Collage: Tablet Magazine; inset photo: Wikipedia
Elisheva Bichovsky in Israel, 1936.Collage: Tablet Magazine; inset photo: Wikipedia

Born into a Moscow family with a complex cultural and religious heritage, including English, Irish, German, and Russian roots, Elizaveta Zhirkova became one of the great early poets of modern Hebrew and a citizen of the Yishuv, the pre-state Jewish community in Palestine. Though she identified with Jews to a great extent, Elisheva remained “a divided soul.” In a 1920 letter to a European friend she wrote, “There are two souls in me—one Russian, one Hebrew.” She experienced these “souls” not as complementary, but as competing. Moving to Palestine did not heal this internal rupture, rather—as we shall see—it exacerbated it.
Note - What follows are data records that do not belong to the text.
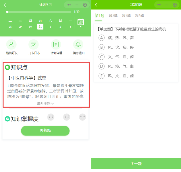
Task: Switch to 第4题 tab
Action: pyautogui.click(x=139, y=16)
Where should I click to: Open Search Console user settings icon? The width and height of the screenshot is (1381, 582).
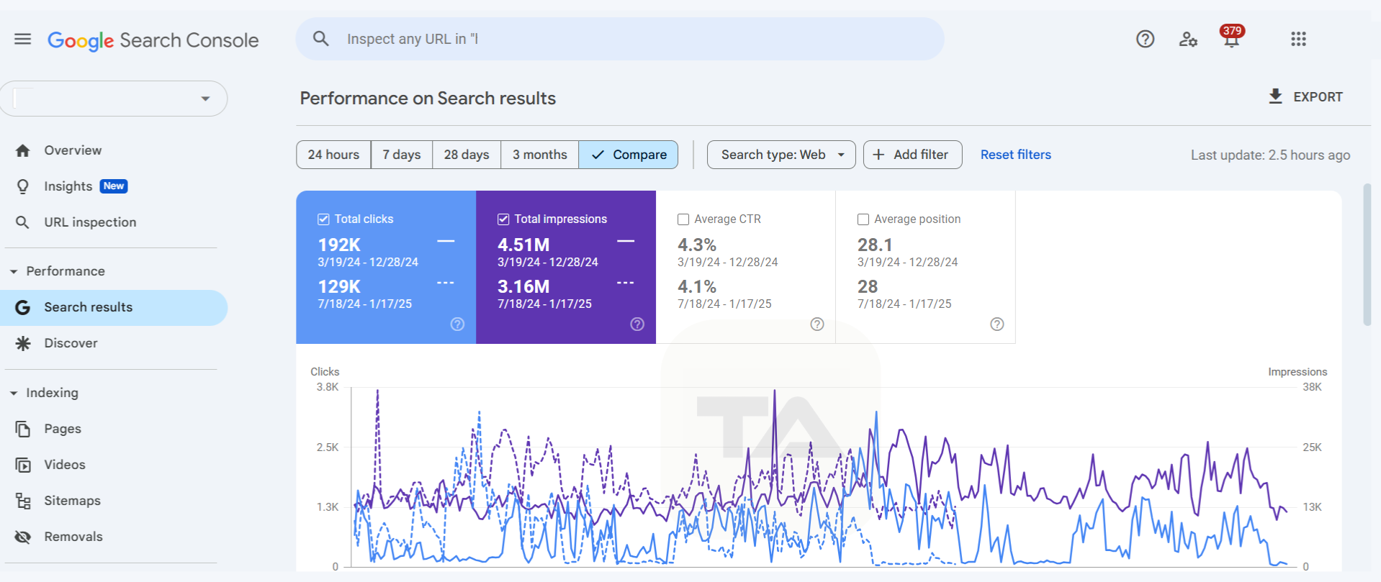click(1188, 39)
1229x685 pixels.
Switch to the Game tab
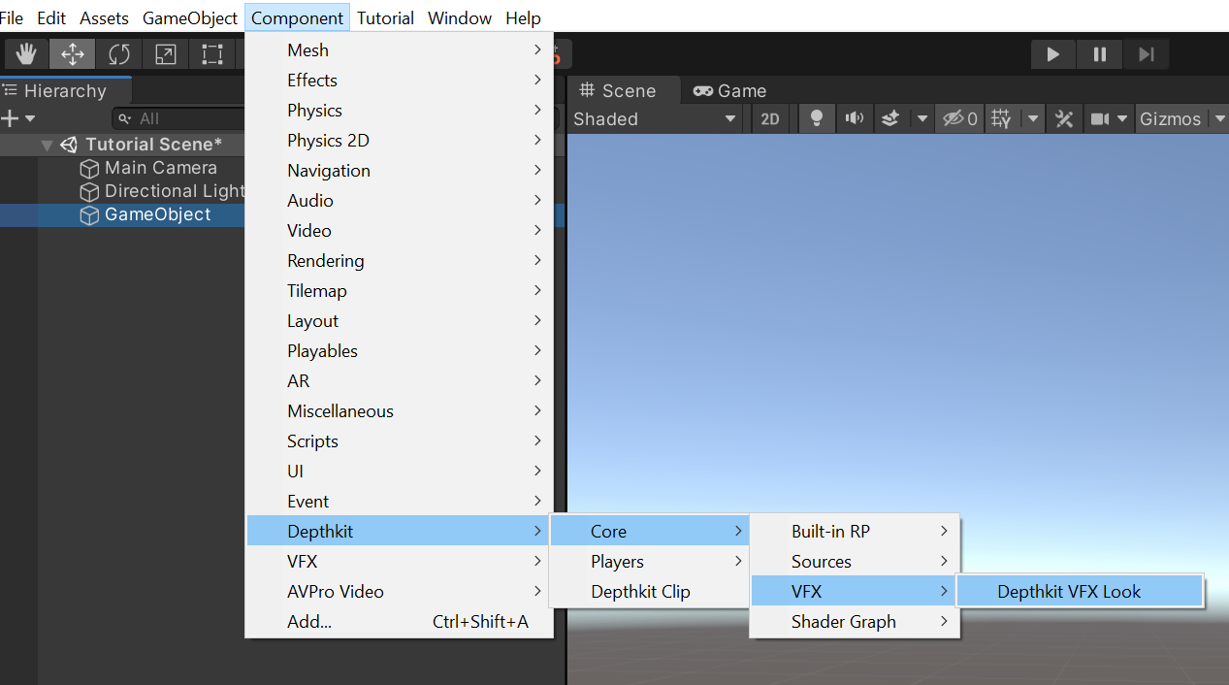729,90
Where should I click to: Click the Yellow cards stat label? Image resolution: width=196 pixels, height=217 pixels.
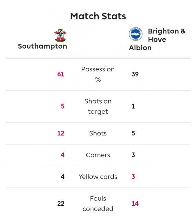(98, 177)
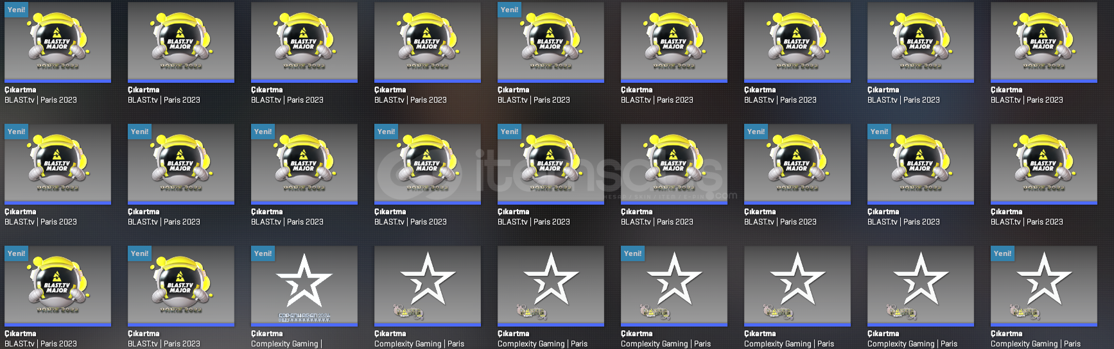Screen dimensions: 1114x349
Task: Click the 'Yeni!' badge on the first bottom-row BLAST.tv sticker
Action: click(16, 253)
Elizaveta Zhirkova was born 129 years ago today in Riazan, southeast of Moscow, in 1888. Her father was Russian and belonged to the Russian Orthodox Church. Her mother was the child of an Irish-Catholic adventurer who had settled in Russia during the Napoleonic Wars. When her mother died three years after her birth, Elizaveta was sent to live with her mother’s sister in Moscow. Of her childhood, Elizaveta wrote, “I wasn’t of Jewish descent, of course, nor was I purely Russian. My mother’s father was English (more precisely, Irish). He ran away from home as a young man and eventually settled in Russia. Then he married a German-born woman who had grown up in an English-speaking family. Therefore the next generation, my mother and her siblings, thought of themselves as English. My mother died when I was a child and I was brought up by my aunt, and it’s with her English family, rather than my father’s Russian family, that I identified.”

As a child, Elizaveta’s awareness of her complex family history fueled her imagination. The majority of her friends were ethnic Russians. Elizaveta was under tremendous pressure to conform to Russian ideas, beliefs, and traditions. Her English-German family, however, made sure to expose her to English and German as well as Russian culture. In addition, they inculcated in Elizaveta a love of the Old Testament, which she read in English. No doubt this love influenced her attraction to Jewish culture, and to Hebrew language and literature.

During high school, Elizaveta became friendly with a Jewish student. The Sabbath rituals, Jewish holidays, and kosher dietary laws that she experienced in her friend’s home enchanted Elizaveta. As she could read Hebrew and German, Elizaveta was soon able to decode the Yiddish newspapers she saw in the homes of her Jewish friends. She enrolled in advanced Hebrew classes and found a tutor to coach her. She quickly surpassed her Jewish friends both in knowledge of Hebrew and in enthusiasm for the newest trends in Hebrew prose and poetry.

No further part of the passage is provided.